I have no idea why, but I’m just exhausted today. I slept pretty well last night, and I’ve had plenty to eat, so I’m not sure why I feel run over and sleepy. And there’s gaming tonight, so it’ll be fairly late before I get to fall down, too.
I’ve spent the last two days at work dodging bullets, so to speak. I had gone over to the data centre to install the replacement for a downed server and I heard one of the raid enclosures sounding an alarm. So I went to find out what was wrong with it and discovered that the RAID-5 array had a bad disk. (The enclosure actually had two bad disks. One of those had been the global spare, which had been pulled in when the first went bad.) Now, a RAID-5 can operate with one disk down, but not two, so this system was one disk away from a fatal crash.

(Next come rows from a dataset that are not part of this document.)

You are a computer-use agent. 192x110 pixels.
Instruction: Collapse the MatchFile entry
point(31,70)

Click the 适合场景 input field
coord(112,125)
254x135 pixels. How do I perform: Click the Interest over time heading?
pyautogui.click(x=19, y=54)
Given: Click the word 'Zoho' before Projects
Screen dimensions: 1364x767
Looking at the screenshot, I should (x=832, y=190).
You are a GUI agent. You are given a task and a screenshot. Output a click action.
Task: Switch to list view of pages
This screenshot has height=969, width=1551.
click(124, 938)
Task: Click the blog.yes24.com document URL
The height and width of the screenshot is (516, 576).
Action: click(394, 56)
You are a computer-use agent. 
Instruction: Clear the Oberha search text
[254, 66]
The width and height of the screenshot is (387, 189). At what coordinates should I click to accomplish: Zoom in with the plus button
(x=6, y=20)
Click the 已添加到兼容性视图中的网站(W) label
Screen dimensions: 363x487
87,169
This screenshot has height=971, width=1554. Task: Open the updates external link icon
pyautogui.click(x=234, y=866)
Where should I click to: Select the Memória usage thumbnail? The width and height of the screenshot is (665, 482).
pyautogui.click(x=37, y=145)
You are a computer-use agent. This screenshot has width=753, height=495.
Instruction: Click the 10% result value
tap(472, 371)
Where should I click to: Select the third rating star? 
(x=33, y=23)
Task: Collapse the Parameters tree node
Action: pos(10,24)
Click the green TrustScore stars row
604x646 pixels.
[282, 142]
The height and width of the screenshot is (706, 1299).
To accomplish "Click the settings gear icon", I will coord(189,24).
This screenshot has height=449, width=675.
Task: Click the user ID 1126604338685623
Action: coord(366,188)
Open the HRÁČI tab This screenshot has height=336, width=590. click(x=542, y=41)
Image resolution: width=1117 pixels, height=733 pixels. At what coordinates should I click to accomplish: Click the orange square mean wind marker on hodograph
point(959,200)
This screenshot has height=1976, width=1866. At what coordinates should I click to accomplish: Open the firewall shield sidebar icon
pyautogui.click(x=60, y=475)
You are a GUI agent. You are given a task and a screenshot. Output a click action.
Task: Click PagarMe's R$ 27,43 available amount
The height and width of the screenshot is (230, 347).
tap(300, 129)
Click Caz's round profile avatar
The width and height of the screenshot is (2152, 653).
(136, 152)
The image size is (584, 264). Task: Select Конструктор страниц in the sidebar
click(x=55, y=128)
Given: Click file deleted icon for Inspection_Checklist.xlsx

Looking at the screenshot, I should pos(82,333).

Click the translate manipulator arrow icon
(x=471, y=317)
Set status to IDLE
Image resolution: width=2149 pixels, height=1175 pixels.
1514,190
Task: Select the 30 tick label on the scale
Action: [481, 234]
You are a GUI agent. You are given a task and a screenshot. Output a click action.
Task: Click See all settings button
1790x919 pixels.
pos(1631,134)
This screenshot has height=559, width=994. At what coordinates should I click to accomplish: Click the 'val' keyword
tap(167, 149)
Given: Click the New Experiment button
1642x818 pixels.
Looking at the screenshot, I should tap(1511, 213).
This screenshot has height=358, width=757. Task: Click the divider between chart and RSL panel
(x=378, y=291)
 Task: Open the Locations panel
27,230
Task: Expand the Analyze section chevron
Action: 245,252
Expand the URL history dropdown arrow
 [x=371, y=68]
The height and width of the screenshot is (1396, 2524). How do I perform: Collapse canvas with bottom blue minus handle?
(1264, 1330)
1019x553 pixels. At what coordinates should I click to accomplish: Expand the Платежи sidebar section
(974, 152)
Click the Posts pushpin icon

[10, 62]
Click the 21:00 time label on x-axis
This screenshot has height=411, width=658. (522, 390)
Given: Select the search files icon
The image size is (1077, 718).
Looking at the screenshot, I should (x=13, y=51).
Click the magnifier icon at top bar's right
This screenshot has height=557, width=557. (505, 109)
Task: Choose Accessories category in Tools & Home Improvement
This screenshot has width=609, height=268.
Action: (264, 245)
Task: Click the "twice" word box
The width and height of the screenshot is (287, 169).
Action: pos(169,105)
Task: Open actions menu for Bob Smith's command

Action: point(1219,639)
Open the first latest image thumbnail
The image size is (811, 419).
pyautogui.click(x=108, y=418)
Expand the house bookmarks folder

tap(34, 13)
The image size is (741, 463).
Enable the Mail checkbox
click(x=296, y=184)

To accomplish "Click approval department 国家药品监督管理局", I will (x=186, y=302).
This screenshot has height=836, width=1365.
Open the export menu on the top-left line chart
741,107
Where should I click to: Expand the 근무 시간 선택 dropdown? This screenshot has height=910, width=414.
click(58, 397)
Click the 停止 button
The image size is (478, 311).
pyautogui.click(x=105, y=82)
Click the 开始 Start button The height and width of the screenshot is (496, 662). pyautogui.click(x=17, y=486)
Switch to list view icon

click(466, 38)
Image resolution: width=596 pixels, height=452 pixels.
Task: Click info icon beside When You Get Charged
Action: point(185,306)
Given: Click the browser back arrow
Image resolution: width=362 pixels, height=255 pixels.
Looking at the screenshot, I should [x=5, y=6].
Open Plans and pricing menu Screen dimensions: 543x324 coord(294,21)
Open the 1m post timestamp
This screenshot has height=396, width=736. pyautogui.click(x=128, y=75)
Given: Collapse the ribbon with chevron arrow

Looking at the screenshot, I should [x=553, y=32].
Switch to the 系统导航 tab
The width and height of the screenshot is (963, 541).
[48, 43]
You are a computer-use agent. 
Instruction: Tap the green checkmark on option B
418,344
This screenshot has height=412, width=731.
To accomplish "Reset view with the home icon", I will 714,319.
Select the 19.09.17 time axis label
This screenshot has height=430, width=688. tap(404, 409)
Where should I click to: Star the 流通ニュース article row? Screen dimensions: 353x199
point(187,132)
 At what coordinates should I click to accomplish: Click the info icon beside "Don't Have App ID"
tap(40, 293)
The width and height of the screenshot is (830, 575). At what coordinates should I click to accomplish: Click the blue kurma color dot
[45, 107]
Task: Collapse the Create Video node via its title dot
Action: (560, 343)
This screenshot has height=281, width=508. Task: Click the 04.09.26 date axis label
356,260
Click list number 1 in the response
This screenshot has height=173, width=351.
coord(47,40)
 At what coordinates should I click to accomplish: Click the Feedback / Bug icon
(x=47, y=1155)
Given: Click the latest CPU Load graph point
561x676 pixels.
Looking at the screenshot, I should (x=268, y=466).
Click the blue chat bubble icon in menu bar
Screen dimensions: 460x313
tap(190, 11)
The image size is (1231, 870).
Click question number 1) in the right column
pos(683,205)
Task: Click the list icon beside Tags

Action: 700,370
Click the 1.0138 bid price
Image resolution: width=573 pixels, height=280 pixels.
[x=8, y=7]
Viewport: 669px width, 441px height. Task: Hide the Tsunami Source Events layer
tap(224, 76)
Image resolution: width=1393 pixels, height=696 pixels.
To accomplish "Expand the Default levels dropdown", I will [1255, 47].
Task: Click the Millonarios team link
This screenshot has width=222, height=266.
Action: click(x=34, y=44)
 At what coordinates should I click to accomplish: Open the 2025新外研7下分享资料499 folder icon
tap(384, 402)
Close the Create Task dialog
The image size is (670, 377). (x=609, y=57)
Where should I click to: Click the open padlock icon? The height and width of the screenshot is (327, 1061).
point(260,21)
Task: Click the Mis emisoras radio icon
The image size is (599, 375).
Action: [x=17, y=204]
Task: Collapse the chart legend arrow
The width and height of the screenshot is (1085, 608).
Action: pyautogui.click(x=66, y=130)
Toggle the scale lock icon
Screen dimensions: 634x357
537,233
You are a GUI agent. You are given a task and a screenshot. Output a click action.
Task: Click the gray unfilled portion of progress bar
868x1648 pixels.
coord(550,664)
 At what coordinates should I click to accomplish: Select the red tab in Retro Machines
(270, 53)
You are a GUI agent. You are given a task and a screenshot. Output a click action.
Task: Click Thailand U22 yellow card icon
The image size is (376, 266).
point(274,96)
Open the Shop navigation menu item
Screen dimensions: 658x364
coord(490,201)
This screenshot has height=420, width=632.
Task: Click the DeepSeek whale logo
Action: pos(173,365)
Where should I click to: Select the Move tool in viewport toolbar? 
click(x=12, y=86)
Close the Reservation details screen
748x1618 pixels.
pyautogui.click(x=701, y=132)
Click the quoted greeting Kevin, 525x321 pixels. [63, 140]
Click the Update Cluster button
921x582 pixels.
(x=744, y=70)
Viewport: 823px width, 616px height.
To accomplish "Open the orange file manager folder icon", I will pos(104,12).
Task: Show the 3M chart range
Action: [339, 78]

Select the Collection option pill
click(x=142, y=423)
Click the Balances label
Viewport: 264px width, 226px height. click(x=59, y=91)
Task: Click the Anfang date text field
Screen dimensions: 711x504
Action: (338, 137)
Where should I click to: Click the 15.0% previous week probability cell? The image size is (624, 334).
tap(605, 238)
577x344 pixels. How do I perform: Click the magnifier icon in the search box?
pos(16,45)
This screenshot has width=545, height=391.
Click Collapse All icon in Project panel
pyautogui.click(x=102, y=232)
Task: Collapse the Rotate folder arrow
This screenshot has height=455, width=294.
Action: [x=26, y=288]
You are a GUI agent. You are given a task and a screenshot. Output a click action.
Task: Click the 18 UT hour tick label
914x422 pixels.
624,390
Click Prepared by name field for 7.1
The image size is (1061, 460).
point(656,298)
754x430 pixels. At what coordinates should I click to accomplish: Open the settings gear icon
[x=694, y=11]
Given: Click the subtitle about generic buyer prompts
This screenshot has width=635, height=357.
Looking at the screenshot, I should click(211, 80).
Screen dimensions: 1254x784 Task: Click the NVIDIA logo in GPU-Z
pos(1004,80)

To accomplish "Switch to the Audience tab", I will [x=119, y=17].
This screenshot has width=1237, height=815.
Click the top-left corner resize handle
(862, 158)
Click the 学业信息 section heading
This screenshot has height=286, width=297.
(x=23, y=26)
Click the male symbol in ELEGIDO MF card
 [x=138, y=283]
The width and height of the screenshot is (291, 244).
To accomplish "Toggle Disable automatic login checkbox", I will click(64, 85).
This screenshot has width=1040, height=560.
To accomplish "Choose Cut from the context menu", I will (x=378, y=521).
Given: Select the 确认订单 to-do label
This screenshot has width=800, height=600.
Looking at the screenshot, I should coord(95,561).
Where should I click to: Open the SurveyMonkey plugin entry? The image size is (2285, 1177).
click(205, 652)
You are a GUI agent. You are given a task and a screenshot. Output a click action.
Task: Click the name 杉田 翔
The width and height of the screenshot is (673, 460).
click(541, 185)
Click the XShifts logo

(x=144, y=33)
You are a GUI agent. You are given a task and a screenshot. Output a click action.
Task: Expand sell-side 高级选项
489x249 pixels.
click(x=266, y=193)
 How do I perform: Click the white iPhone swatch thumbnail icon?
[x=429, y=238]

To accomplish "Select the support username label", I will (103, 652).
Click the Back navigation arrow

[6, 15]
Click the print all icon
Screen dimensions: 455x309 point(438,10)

I pulled out the bad disks and went to contact the vendor, who luckily turned out to have a couple of spares of that drive on their shelf. (This is a stroke of luck, because those specific drives aren’t manufactured anymore.) I took them the old drives to RMA (they are still under warranty, despite not being made anymore) and drove back to the data centre to replace them and rebuild the array.
Once that was done and the array was healthy, I decided to make a cursory check of the other systems, to ensure they were also working properly, since it had been a while since I had audited the health of the systems . To my horror, I found that the database server was in a similar state to the first server; while the first server going down and needing to be rebuilt and restored from backup would have been inconvenient, the database server doing down would be a disaster. I immediately contacted the vendor again, but they said they didn’t have any of these drives in stock, and it would take up to a week to turn around a warranty replacement. I said that wasn’t good enough and asked for a quote on a 24 hour delivery of a new drive, which they promised me by first thing this morning. I went back to my office and, after conferring with the brass, gave the drive to our IT guy to see if he could track down a replacement drive. he found one and I got it first thing this morning (about an hour after the quote from the raid vendor), so i rushed back over the the NOC once again to rebuild THAT array. Whew! (We’re now getting warranty replacements on the bad drives, so we can put another spare in the system and avoid unpleasantness in the future.
Personally, I don’t like my work being quite this exciting. 🙂
 I have since created a policy of explicitly checking all of these systems ever time the off-site backup tapes are rotated (every 2 weeks). The enclosure on the database server had an alarm sounding, but it was impossible to hear over the noise of the room.